How would you describe a democracy where power was being shifted that way? 

I'd reply with "A democracy where one party is playing to win and the other party has gotten the crap kicked out of them for the last twelve years...and let the first party continue to beat them senseless."

Republicans are on the edge of completing a long-term plan that will give them complete control of our government at the federal and control of the governments of a large majority of the states.  This control is judicial, legislative, and executive.  Fallows describes the steps in the plan perfectly.

So why did we do this?  Well, in the 1930s FDR did.  We got 50 years of growth out of it.  Then Reagan came along in 1980 and started the ball rolling the other direction.  It's been three decades of growing conservative rule, and now the Republicans are pretty much a couple months away from having permanent control of our country.

We can stop them, but every time we try we go "It's too hard!" and attack the people trying to make the change.  Meanwhile the other side has been gaining ground a little at a time over the last three decades because we're too busy destroying each other over not magically having a progressive country.

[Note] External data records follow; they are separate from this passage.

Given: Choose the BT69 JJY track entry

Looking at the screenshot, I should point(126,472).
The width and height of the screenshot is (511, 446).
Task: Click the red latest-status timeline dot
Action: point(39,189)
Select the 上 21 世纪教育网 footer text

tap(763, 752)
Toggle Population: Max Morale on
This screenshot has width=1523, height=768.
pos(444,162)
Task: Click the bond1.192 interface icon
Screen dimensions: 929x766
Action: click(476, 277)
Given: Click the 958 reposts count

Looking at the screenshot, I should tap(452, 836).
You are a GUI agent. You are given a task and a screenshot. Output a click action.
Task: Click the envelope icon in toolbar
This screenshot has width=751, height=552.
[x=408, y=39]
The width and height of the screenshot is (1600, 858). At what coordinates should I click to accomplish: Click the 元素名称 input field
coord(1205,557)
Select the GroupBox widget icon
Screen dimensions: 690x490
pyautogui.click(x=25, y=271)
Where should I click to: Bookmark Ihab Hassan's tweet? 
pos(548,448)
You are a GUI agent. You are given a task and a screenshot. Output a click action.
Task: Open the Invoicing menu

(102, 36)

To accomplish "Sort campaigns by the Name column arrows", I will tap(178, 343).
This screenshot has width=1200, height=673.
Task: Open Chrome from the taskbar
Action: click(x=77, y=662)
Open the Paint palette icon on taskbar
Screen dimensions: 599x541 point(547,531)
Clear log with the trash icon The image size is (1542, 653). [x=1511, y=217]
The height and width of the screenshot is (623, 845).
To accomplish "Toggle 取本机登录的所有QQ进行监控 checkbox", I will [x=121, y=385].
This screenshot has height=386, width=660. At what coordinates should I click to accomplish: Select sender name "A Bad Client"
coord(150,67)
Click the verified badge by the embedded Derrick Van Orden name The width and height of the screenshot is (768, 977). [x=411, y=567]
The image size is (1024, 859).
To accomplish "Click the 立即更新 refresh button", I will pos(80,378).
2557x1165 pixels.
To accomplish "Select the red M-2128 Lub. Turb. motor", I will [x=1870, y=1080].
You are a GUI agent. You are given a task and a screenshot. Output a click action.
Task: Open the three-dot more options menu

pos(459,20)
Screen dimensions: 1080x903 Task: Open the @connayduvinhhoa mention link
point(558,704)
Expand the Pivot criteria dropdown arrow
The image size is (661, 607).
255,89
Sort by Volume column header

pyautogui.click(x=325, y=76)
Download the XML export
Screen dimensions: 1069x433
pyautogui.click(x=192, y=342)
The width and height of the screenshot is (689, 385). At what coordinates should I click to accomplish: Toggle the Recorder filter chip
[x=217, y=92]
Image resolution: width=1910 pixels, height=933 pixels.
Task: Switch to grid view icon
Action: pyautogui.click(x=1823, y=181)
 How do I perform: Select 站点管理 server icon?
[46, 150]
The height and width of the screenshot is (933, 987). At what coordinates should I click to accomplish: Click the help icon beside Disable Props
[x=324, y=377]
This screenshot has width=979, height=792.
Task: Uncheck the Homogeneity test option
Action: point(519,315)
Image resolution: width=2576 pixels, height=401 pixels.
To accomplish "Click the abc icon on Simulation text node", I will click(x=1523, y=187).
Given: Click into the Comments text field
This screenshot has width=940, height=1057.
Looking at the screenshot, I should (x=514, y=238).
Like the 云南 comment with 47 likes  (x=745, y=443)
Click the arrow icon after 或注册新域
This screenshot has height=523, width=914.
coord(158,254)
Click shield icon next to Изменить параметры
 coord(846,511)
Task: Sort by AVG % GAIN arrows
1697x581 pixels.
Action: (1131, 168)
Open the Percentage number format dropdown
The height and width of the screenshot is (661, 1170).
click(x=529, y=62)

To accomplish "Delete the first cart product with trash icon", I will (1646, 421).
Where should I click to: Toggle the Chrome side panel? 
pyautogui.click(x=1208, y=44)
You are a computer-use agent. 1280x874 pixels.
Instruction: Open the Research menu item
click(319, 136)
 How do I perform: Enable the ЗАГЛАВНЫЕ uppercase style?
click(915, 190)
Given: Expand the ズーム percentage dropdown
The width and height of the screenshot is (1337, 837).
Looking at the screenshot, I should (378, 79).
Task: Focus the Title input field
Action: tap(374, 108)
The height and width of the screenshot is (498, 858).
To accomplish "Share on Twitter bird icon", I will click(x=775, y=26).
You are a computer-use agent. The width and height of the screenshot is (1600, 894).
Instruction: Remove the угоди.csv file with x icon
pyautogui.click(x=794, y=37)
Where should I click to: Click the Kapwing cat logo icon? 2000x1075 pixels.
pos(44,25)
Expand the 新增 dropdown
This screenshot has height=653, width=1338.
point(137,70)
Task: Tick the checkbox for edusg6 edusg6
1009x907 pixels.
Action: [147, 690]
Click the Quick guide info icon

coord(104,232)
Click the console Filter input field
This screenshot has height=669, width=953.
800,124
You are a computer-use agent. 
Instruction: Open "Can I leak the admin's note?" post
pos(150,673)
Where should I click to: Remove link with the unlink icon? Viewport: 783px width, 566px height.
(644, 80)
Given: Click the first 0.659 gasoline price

They've earned it.  We're blown it.  Now we face another milestone in our country's near permanent destruction, a milestone where a number of noted Supreme Court experts believe the ACA is legal, but openly say that this Supreme Court will strike the mandate down.  When that decision comes down, the ones on "our side" who blame President Obama?

They are the reason why we're in this mess.

Remember that.

[UPDATENo health care decision today, but most of Arizona’s immigration law has been invalidated (but not all of it).  Sections 3, 5, and 6 of the law go bye-bye.   Also, 5-4 decision that juveniles convicted of murder cannot be sentenced to life without parole.  Apparently Justice Alito had to rail against that reading his dissent.

[UPDATE 2]  the “papers, please” part of the law stays, 8-0, as there’s no reason apparently to overturn it on Supremacy Clause reasons.  However, the decision does say that the provision can still be challenged in the future on other grounds, like, say, counting as racial profiling.  Hint, hint.